The company’s sales in the Asia-Pacific region were down 3% in the first quarter, including a 16% decline in China. That regional downturn was offset by a 14% sales uptick in the region comprising Europe, the Middle East and Africa and an 8% sales increase in the Americas.
David Weinberg, chief operating officer of Skechers, said in the release that the company believes it has significant growth opportunities in China, and Skechers plans to continue its investments in product, marketing and infrastructure there.
Meanwhile, CFO John Vandemore said Skechers was confident in its ability to navigate the current market challenges.
“[We] know that our proven track record of managing this globally diverse brand with a unique and compelling product portfolio focused on delivering style, comfort, quality and innovation at a reasonable price will enable Skechers to endure and likely thrive during this time,” Vandemore added.
However, supply chain challenges could have an impact on the company’s bottom line, depending on how the current tariff situation plays out, said Wong.
“Any announcement to ease China tariffs will be a major catalyst” for Skechers, mainly because between 40% to 45% of its softlines are manufactured in China, Wong said.
Wong added that the majority of Skechers’ kids’ footwear products are made in China, and Evercore channel checks suggest that shipments from China to the U.S. have been halted.

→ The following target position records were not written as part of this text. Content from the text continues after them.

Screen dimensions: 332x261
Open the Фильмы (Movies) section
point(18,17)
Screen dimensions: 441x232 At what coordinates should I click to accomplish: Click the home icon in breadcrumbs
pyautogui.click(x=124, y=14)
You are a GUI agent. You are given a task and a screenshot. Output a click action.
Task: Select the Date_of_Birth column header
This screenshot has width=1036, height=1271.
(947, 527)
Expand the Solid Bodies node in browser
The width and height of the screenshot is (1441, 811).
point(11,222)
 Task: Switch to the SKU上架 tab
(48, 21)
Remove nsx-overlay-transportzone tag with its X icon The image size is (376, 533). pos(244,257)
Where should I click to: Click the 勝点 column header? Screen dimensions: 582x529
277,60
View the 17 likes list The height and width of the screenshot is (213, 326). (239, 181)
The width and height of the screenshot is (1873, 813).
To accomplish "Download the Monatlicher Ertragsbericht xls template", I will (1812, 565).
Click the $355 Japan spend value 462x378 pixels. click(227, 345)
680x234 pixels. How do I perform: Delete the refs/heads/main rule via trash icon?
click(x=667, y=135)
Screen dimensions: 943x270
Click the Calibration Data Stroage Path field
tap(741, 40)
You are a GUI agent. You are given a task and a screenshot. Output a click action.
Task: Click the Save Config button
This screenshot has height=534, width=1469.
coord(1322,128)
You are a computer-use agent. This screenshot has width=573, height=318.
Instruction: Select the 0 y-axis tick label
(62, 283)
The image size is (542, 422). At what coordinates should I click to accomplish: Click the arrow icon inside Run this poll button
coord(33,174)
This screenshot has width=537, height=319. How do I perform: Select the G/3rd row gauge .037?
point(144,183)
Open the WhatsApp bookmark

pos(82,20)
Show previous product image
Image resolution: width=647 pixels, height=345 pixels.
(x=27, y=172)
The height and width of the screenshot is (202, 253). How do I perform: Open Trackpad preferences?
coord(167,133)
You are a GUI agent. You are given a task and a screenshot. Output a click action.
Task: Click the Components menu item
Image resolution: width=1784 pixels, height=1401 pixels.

“Should current tariffs situation/rates persist, Vietnam is unlikely to be able to replace the lost volumes on this segment,” Wong said. “We also understand that there is a slight premium in pricing for products made in Vietnam vs made in China.” Wong said that while shipping costs are relatively similar from both countries, shifting production toward Vietnam “in a meaningful way” could potentially impact Skechers’ margins moving forward.